NAICS.2.digits = substr(loan$NAICS, 1, 2) # extract the first two digits of the NAICS code
loan$NAICS2Digit = NAICS.2.digits # add the above two-digit variable the loan data
freq.table = table(NAICS.2.digits) # create a regular frequency table
kable(freq.table) # convert the regular frequency table to kable
NAICS.2.digits | Freq |
---|---|
0 | 201948 |
11 | 9005 |
21 | 1851 |
22 | 663 |
23 | 66646 |
31 | 11809 |
32 | 17936 |
33 | 38284 |
42 | 48743 |
44 | 84737 |
45 | 42514 |
48 | 20310 |
49 | 2221 |
51 | 11379 |
52 | 9496 |
53 | 13632 |
54 | 68170 |
55 | 257 |
56 | 32685 |
61 | 6425 |
62 | 55366 |
71 | 14640 |
72 | 67600 |
81 | 72618 |
92 | 229 |
Several patterns you observe from the above table:
201948 businesses do not have a NAICS code. Since I will use the 2-digit NAICS code to stratify the population.
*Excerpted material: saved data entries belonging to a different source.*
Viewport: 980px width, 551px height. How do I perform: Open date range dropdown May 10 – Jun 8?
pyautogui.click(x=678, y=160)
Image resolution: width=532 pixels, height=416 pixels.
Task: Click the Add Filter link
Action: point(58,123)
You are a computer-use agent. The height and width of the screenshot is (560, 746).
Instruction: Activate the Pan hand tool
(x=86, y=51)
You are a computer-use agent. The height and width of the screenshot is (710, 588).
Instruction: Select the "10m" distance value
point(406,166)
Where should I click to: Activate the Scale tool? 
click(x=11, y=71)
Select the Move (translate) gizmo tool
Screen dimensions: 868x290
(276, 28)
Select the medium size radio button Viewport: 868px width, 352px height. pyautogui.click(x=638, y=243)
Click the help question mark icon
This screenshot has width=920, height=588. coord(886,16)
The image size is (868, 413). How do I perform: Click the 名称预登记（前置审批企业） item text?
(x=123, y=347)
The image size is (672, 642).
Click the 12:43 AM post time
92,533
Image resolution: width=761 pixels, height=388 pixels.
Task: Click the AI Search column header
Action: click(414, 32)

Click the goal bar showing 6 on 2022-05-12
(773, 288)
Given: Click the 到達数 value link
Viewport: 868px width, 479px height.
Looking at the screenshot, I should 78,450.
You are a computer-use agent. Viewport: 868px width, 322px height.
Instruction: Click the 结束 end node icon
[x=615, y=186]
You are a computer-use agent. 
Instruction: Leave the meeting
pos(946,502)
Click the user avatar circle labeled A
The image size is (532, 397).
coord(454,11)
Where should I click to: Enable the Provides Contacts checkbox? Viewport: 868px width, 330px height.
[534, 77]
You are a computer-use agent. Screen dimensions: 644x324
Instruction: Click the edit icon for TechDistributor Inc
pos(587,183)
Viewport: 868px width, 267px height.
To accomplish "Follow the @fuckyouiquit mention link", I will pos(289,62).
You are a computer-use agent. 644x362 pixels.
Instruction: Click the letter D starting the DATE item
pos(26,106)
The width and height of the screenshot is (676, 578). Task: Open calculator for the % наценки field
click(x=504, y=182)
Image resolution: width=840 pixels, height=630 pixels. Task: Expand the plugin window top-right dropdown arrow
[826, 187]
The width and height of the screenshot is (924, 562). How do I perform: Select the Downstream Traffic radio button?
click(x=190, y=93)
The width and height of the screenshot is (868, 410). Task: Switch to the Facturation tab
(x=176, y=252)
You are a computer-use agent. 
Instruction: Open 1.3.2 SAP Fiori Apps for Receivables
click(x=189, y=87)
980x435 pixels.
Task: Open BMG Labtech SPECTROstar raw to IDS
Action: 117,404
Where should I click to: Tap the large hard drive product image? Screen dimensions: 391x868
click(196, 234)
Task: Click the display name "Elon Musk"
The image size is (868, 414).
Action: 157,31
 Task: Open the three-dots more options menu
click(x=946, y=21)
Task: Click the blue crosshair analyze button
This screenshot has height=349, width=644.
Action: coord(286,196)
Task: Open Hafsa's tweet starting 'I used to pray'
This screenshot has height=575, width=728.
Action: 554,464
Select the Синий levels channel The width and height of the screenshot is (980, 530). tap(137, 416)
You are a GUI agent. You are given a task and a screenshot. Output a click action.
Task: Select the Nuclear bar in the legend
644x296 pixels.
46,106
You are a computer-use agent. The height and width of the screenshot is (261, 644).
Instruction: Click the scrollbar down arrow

This variable will be included in the study population that will be defined soon.
Several categories (21, 22, 49, 55, 92) have relatively small sizes. Since categories 48 and 49 are both transportation and warehouse industries, we will combine the two as indicated in the above two tables.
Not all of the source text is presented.